Instructions to follow:
Please answer these questions using the email thread below:
(a) What is Punycode used to encode?
(b) Which standard describes the "National Language Single Shift" and "National Language Locking Shift" mechanism?
(c) What does the reply ask the reader to look at in text messages?

Page:
===============
Actually, if the goal is to get as many characters in as possible, Punycode
might be the best solution. That is the encoding used for internationalized
domains. In that form, it uses a smaller number of bytes per character, but
a parameterization allows use of all byte values.

------------------------------
Mark <https://plus.google.com/114199149796022210033>
*
*
*— Il meglio è l’inimico del bene —*
**



On Fri, Apr 27, 2012 at 11:21, Doug Ewell <d...@ewellic.org> wrote:

> Cristian Secară <orice at secarica dot ro> wrote:
>
> > It turned out that they (ETSI & its groups) created a way to solve the
> > 70 characters limitation, namely “National Language Single Shift” and
> > “National Language Locking Shift” mechanism. This is described in 3GPP
> > TS 23.038 standard and it was introduced since release 8. In short, it
> > is about a character substitution table, per character or per message,
> > per-language defined.
> >
> > Personally I find this to be a stone-age-like approach, which in my
> > opinion does not work at all if I enter the message from my PC
> > keyboard via the phone's PC application (because the language cannot
> > always be predicted, mainly if I am using dead keys). It is true that
> > the actual SMS stream limit is not much generous, but I wonder if the
> > SCSU would have been a better approach in terms of i18n. I also don't
> > know if the SCSU requires a language to be prior declared, or it
> > simply guess by itself the required window for each character.
>
> I agree that treating character repertoire as simply a matter of
> language selection, and creating language-specific code pages, is a
> backward-looking solution. Not only is language tagging not always an
> option, as Cristian points out, but people don't want to be tied to the
> absolute minimum character repertoire that someone decided was necessary
> to write a given language, even in a text message. Just look at the rise
> of emoji in text messages.
===============
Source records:

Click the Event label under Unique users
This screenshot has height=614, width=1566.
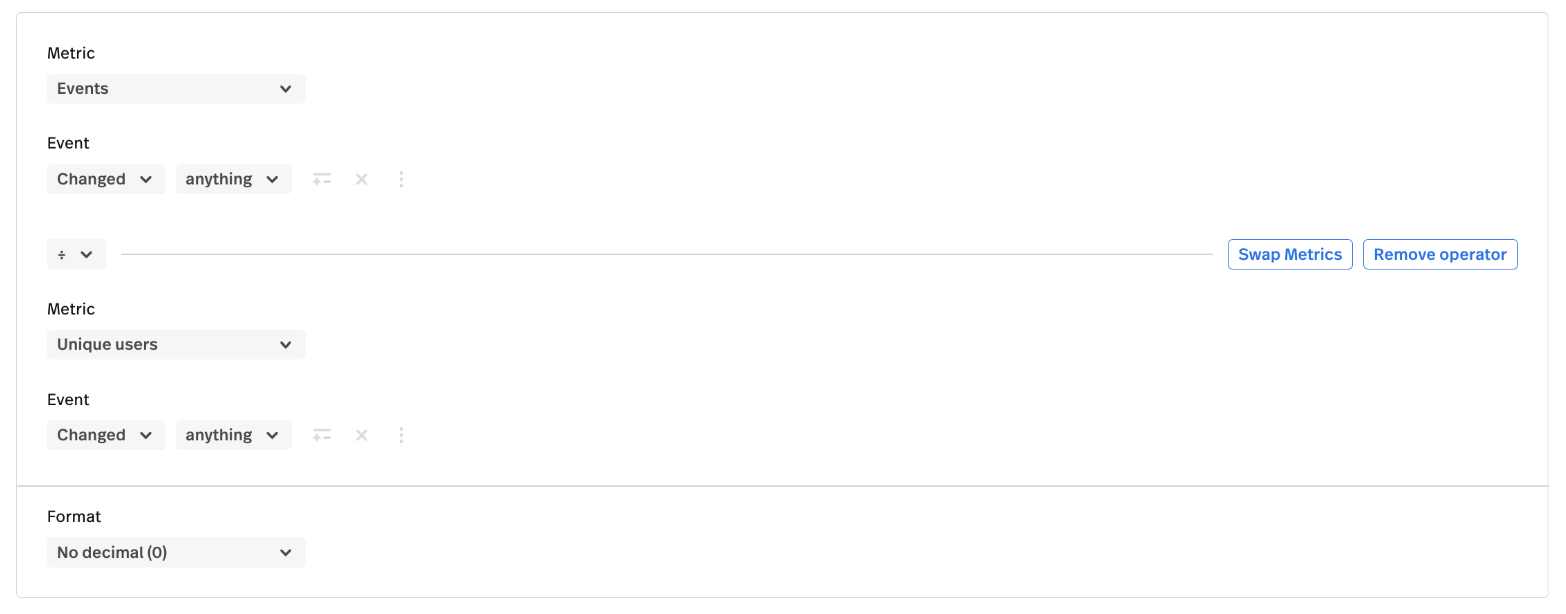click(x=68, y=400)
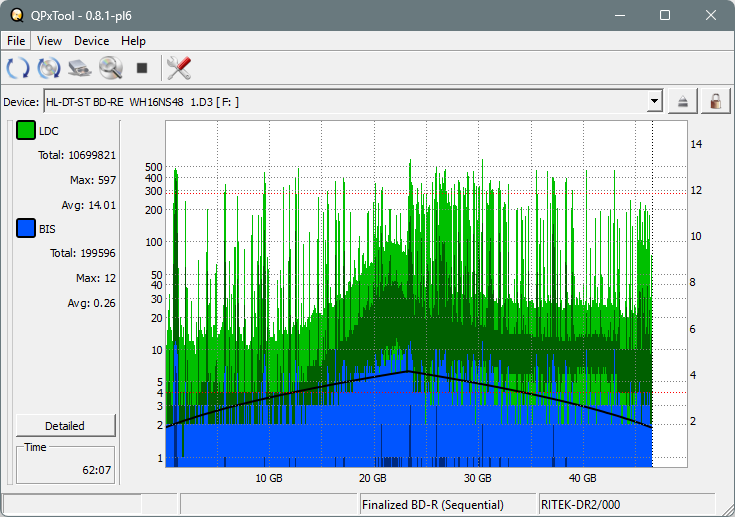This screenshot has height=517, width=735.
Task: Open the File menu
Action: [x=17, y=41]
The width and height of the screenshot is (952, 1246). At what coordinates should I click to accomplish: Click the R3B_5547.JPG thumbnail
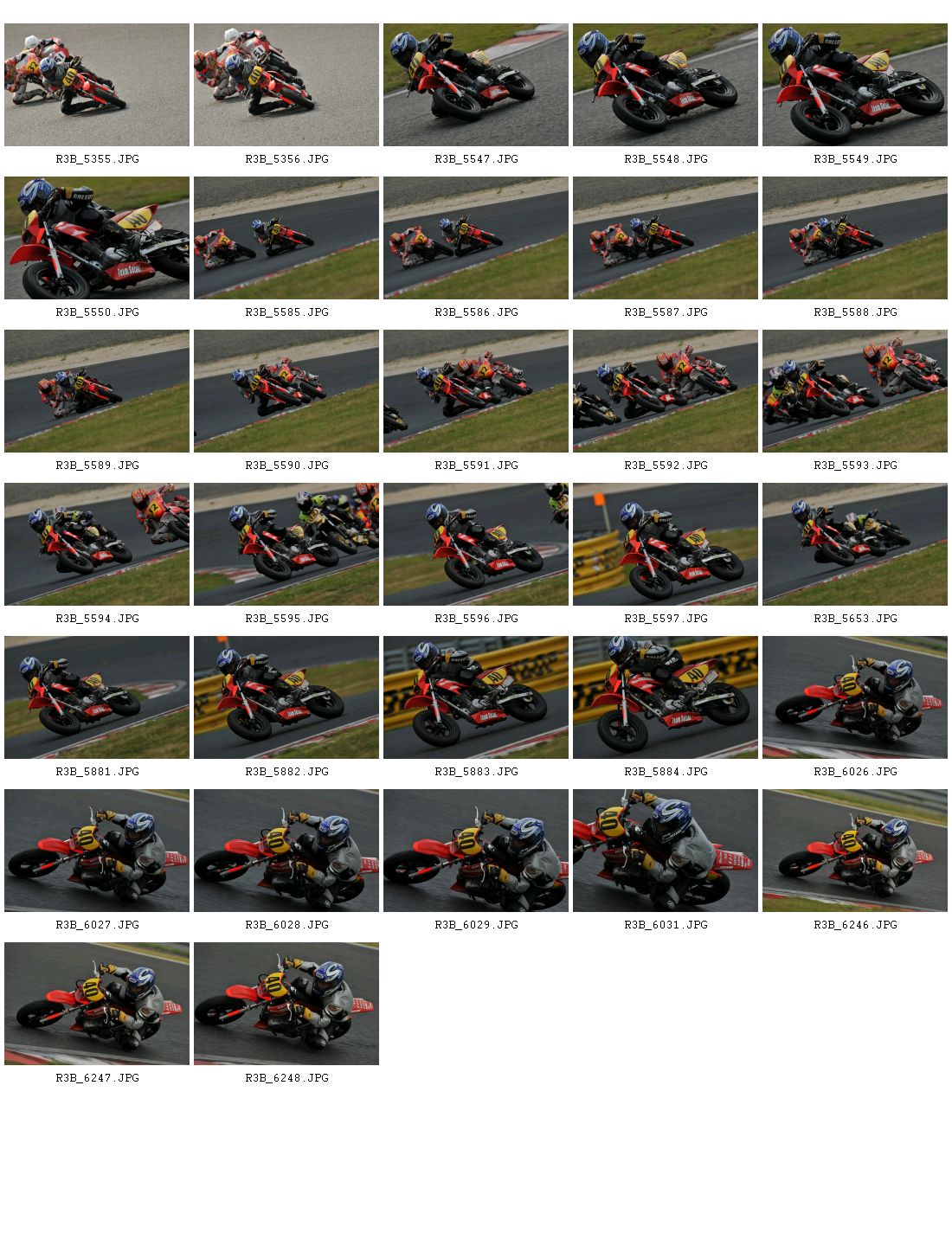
===============
Full output:
(a) Internationalized domains.
(b) 3GPP TS 23.038.
(c) The rise of emoji.